Identify every line in the rows below that contains the word "width" and copy each such line in full.

##########

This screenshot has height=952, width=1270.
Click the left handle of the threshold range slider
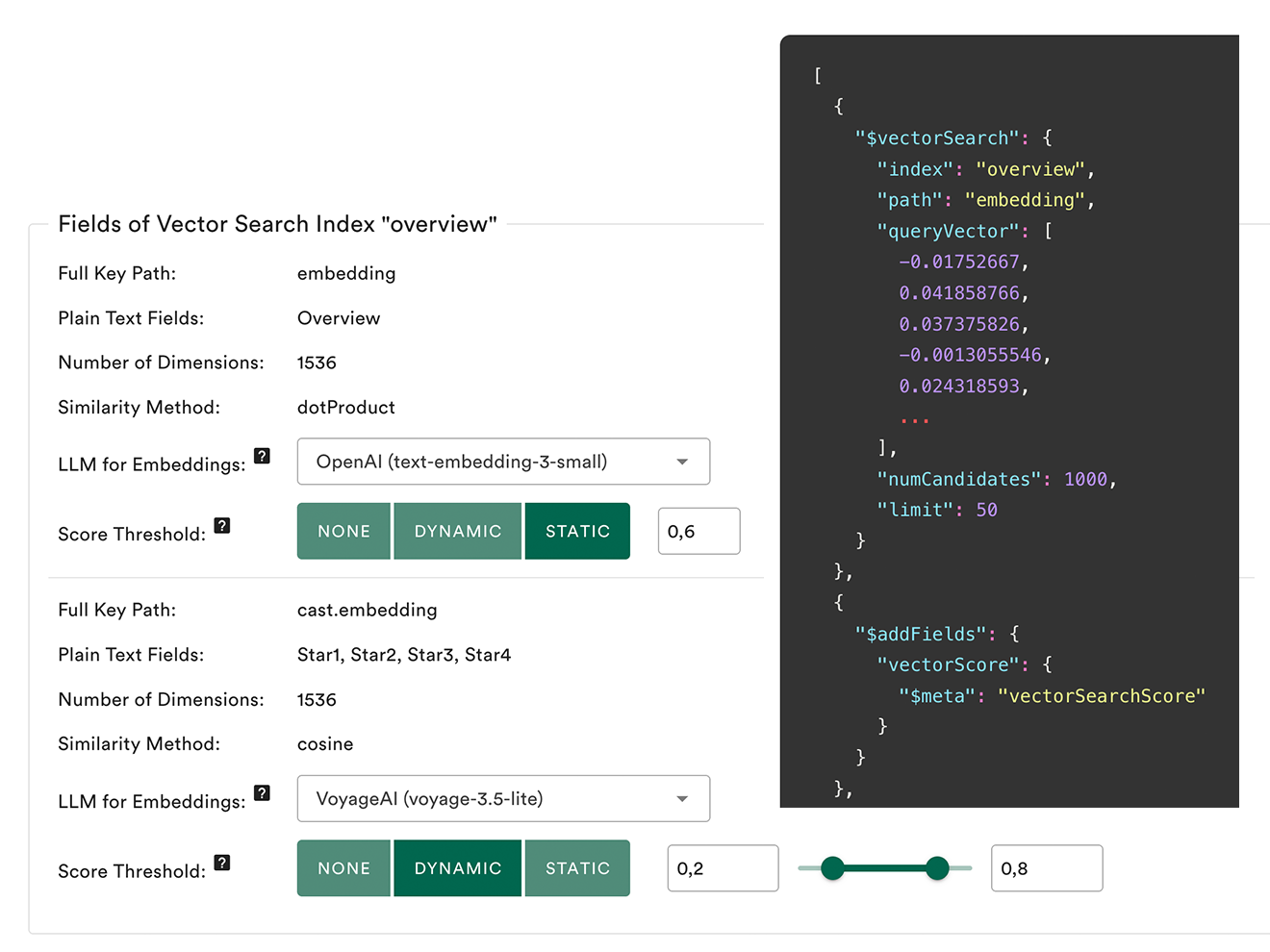click(x=833, y=868)
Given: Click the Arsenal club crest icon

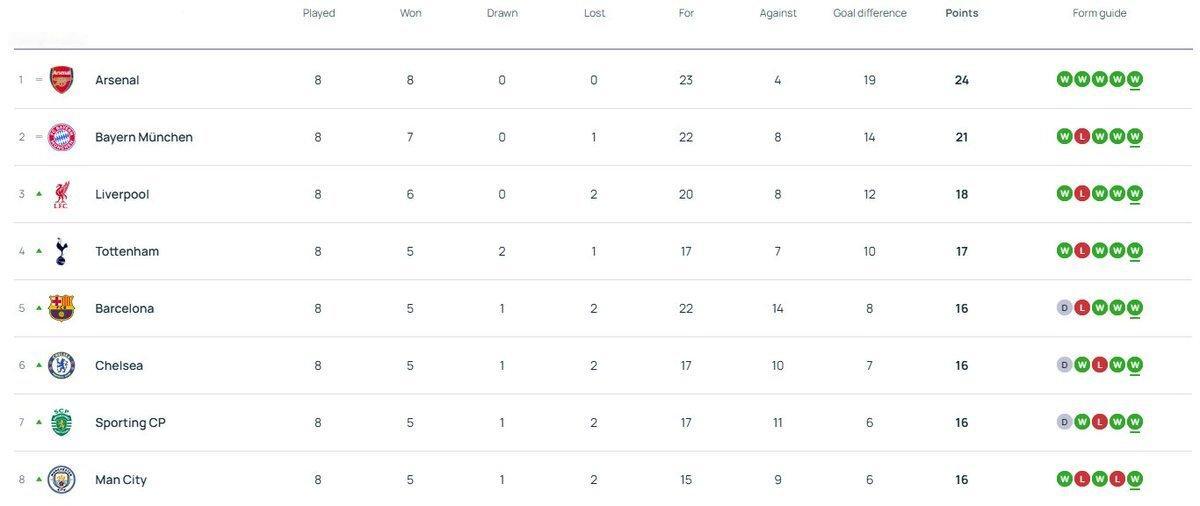Looking at the screenshot, I should [62, 80].
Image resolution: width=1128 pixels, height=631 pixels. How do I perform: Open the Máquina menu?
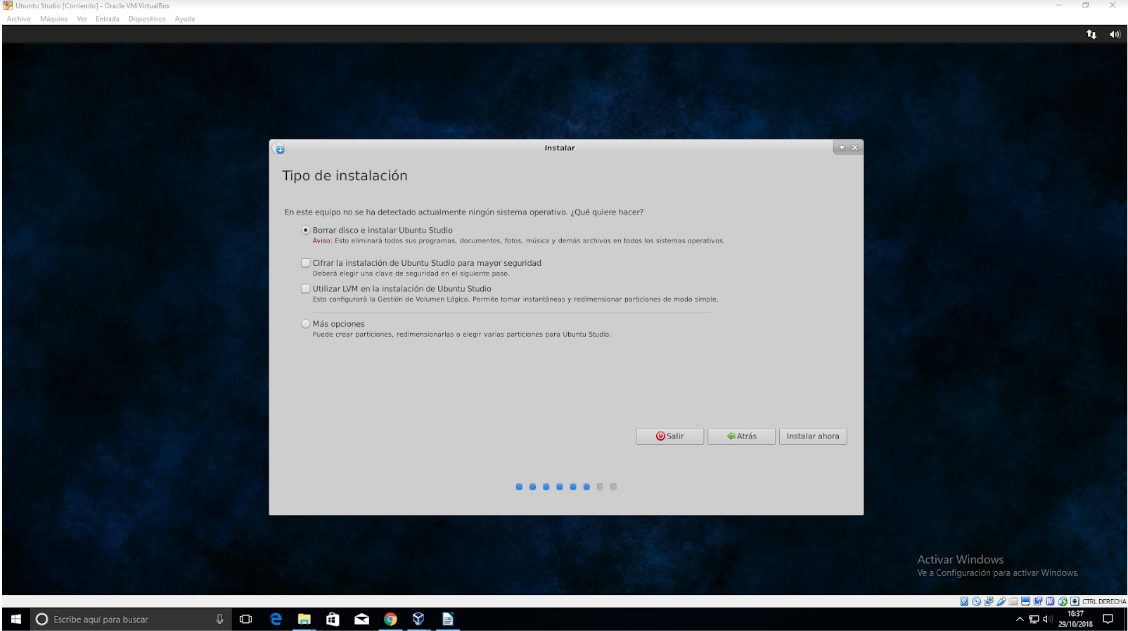[54, 19]
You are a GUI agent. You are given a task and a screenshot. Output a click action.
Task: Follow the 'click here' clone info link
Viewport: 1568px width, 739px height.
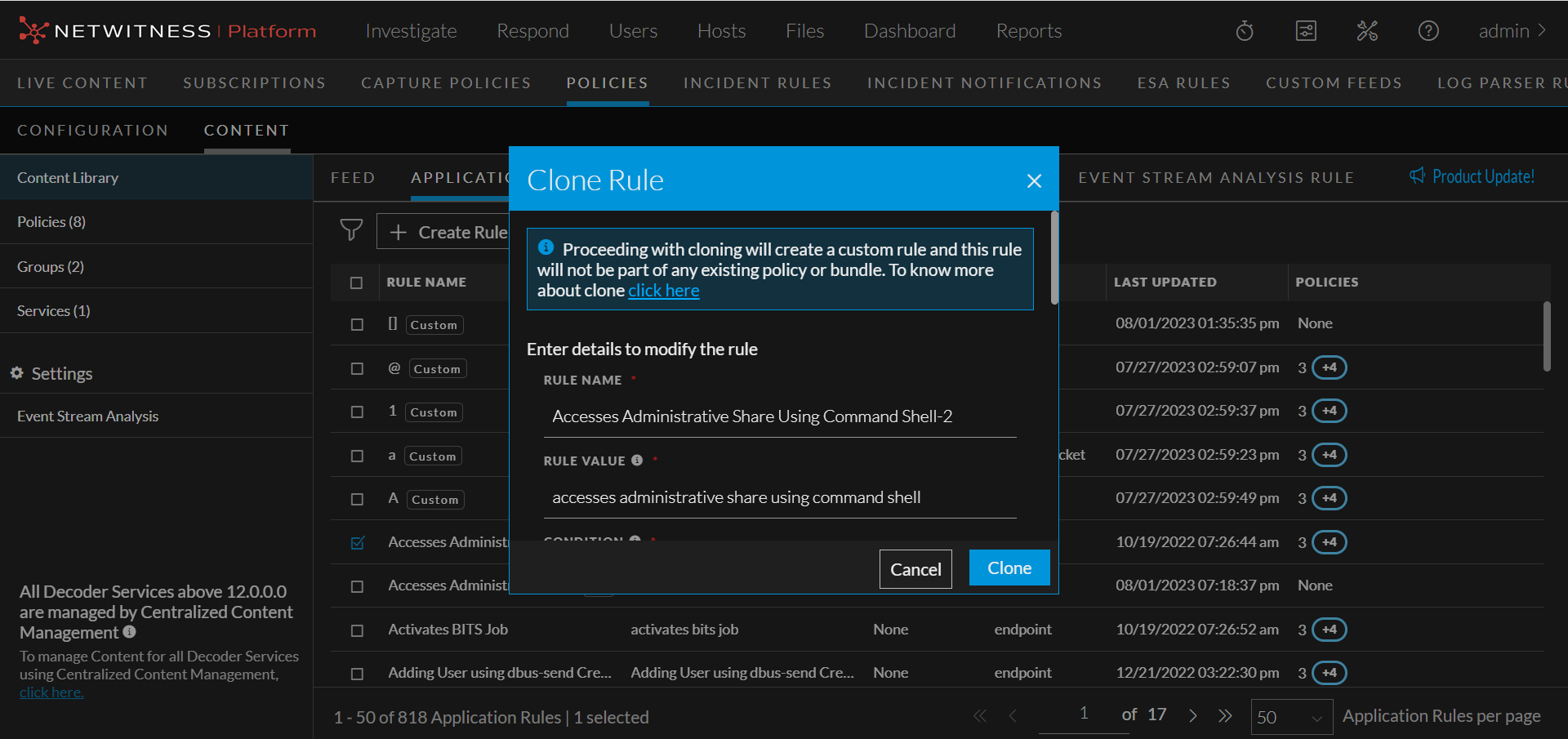click(663, 291)
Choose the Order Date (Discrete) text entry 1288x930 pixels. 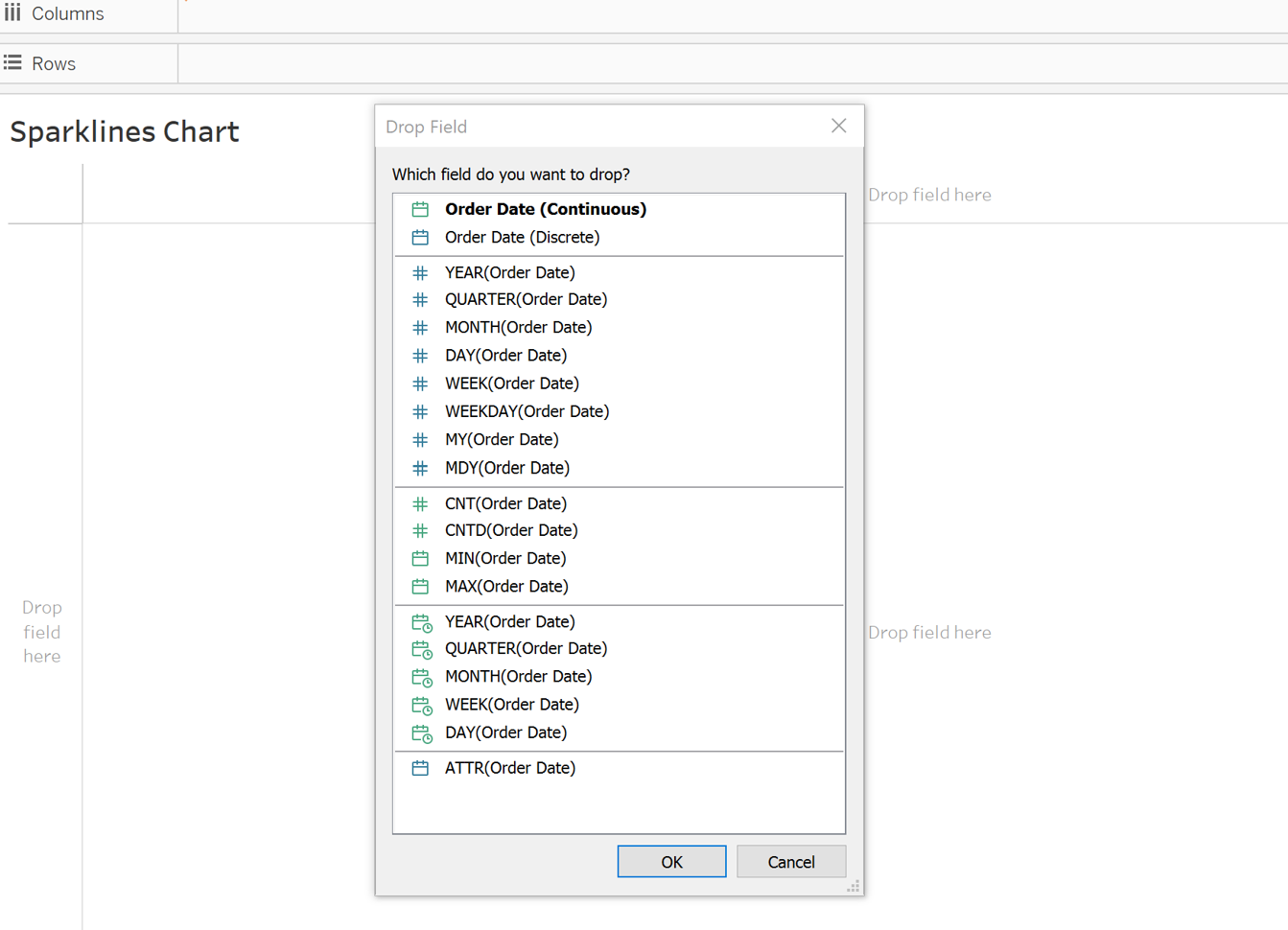pyautogui.click(x=522, y=237)
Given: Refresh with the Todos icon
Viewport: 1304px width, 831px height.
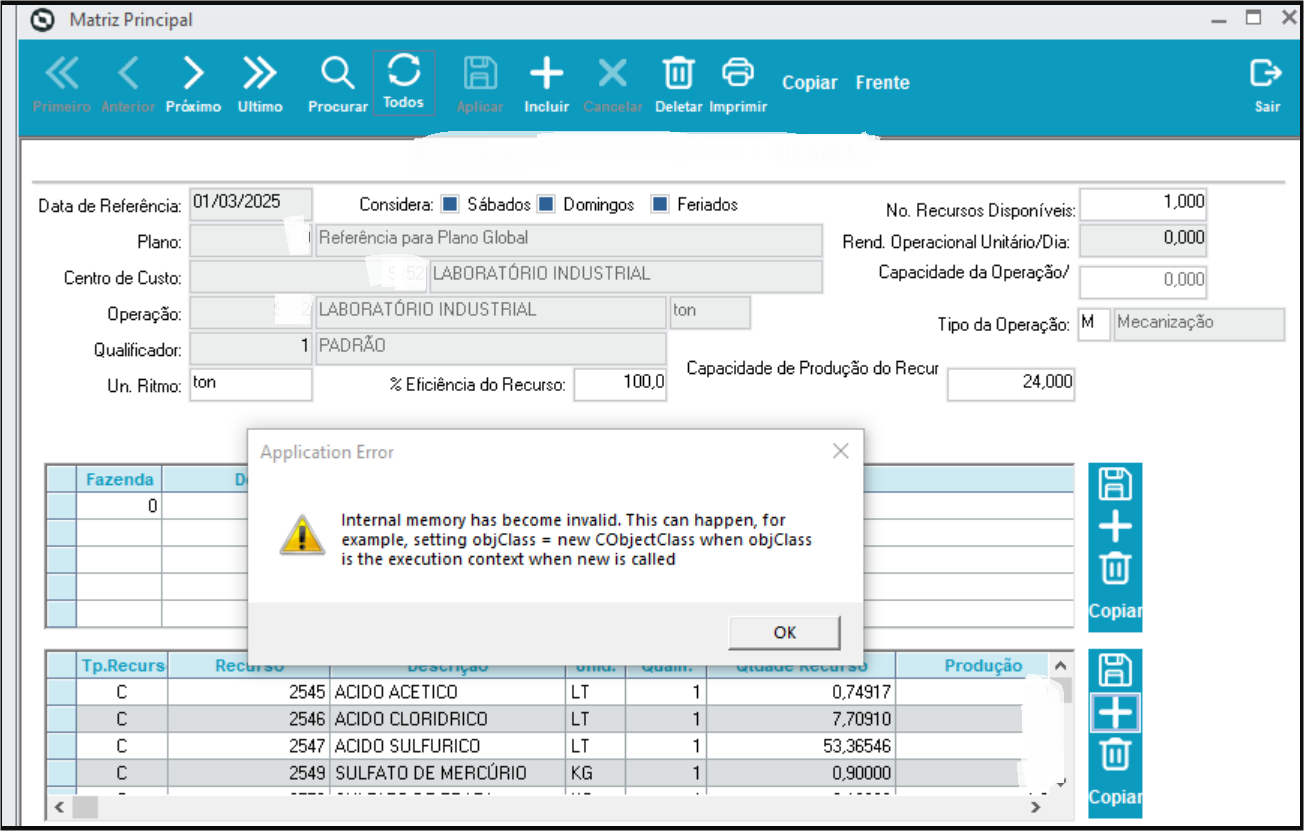Looking at the screenshot, I should [404, 72].
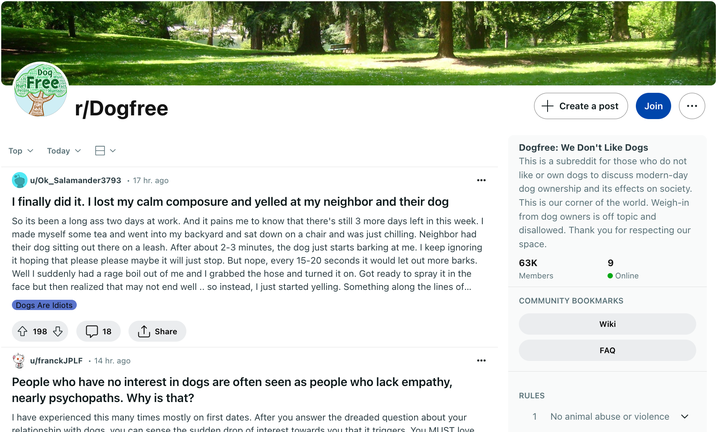Change the post view layout

pyautogui.click(x=105, y=151)
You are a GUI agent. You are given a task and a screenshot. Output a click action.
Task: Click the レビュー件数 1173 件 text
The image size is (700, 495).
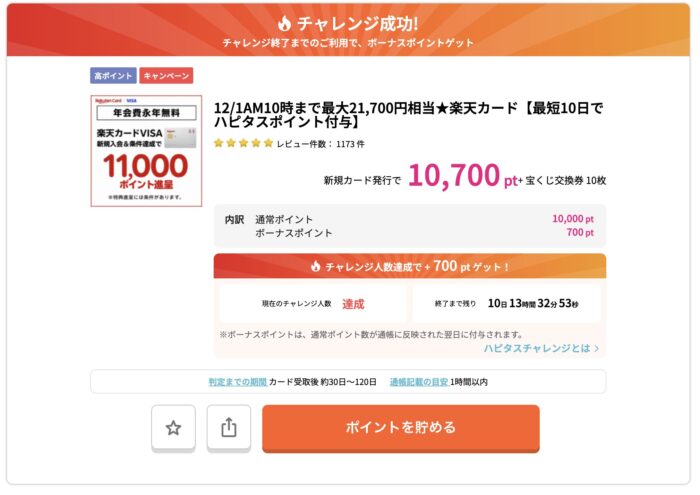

##########

▸ RESPONSE TO THE EXERCISE:
This screenshot has height=952, width=1270.
Image resolution: width=1128 pixels, height=631 pixels. How do I perform: Open the Máquina menu?
Viewport: 1568px width, 739px height.
Viewport: 1304px width, 831px height.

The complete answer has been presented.